Problem >>
Copy each line in the data that includes the word "computer".

(Stored data entries)
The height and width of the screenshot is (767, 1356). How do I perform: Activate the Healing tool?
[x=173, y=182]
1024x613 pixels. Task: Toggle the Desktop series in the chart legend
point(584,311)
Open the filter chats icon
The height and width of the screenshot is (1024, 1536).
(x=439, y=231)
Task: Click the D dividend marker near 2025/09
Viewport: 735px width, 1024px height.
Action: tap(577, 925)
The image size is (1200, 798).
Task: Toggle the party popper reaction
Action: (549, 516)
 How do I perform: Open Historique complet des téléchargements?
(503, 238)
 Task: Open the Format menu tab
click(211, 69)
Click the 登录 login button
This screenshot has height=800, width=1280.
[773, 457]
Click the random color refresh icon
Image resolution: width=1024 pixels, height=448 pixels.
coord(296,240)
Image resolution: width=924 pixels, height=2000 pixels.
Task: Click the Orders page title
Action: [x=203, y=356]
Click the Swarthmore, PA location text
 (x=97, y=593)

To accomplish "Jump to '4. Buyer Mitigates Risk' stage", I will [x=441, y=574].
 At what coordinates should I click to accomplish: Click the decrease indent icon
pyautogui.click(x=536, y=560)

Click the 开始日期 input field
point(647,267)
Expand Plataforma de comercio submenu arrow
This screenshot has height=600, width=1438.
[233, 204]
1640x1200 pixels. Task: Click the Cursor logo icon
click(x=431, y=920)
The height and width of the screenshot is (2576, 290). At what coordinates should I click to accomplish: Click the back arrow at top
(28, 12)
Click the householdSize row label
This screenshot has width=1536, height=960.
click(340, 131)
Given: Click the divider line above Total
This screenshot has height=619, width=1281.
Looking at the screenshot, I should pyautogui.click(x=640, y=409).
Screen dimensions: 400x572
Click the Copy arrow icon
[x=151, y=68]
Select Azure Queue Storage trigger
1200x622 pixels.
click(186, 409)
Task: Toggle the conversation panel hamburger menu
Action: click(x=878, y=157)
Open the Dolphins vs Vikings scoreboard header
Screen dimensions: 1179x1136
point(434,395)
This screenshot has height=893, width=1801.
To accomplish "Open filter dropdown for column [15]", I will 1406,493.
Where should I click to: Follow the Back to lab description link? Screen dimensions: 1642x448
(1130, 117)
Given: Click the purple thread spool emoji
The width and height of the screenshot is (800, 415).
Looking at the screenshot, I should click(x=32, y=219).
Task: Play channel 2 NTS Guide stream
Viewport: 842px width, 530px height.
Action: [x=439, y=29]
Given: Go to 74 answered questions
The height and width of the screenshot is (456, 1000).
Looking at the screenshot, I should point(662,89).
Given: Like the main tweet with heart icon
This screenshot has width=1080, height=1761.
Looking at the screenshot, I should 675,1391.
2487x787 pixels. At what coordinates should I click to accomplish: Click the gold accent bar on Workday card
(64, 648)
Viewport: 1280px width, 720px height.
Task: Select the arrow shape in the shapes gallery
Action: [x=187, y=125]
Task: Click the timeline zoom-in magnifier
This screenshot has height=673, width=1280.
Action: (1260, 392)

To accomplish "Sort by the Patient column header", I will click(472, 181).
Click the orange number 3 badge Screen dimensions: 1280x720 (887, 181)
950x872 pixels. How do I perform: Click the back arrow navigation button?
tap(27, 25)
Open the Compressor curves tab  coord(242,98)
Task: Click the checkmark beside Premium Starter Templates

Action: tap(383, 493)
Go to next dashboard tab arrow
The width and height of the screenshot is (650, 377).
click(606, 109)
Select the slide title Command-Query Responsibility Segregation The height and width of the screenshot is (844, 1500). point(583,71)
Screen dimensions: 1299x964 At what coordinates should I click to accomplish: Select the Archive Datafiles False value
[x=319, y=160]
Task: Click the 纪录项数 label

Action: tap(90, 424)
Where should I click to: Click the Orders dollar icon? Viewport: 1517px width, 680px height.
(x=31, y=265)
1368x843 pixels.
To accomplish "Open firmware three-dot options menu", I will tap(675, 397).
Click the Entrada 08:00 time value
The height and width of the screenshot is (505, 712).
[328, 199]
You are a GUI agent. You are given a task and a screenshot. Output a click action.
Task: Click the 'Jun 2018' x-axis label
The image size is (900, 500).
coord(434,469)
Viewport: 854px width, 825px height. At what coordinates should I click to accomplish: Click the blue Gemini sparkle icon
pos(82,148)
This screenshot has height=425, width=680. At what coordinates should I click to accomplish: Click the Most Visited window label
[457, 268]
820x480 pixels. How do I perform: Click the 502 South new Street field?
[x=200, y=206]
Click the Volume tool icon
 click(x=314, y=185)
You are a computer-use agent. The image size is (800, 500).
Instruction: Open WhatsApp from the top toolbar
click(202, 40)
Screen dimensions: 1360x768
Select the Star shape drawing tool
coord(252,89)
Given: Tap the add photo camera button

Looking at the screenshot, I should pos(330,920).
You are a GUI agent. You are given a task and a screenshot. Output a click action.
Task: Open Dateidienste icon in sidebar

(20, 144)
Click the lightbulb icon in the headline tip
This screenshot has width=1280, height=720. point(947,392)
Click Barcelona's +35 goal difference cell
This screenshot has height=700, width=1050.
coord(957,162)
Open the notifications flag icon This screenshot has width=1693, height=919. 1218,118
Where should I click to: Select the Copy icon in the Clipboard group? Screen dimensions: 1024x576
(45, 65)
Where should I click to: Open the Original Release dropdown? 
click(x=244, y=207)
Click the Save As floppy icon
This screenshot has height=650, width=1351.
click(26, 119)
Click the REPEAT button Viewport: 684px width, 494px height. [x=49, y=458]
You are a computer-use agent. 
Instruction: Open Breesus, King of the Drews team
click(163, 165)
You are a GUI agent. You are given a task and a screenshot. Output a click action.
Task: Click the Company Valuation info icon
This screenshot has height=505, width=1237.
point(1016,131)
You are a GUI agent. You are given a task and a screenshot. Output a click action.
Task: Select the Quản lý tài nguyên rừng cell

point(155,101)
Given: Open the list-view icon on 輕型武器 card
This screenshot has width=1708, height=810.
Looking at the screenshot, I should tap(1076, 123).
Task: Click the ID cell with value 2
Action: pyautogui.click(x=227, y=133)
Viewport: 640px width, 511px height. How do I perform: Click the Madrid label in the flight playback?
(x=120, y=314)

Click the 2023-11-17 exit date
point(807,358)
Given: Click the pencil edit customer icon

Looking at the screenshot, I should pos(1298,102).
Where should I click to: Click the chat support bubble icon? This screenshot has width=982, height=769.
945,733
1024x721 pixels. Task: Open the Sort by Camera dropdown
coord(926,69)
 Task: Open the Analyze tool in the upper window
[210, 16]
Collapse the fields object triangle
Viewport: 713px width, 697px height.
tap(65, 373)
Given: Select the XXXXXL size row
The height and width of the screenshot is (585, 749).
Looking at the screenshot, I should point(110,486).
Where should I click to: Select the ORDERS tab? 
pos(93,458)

Exercise result >>
You are a computer-use agent. The image size is (800, 500).
You are a computer-use agent. 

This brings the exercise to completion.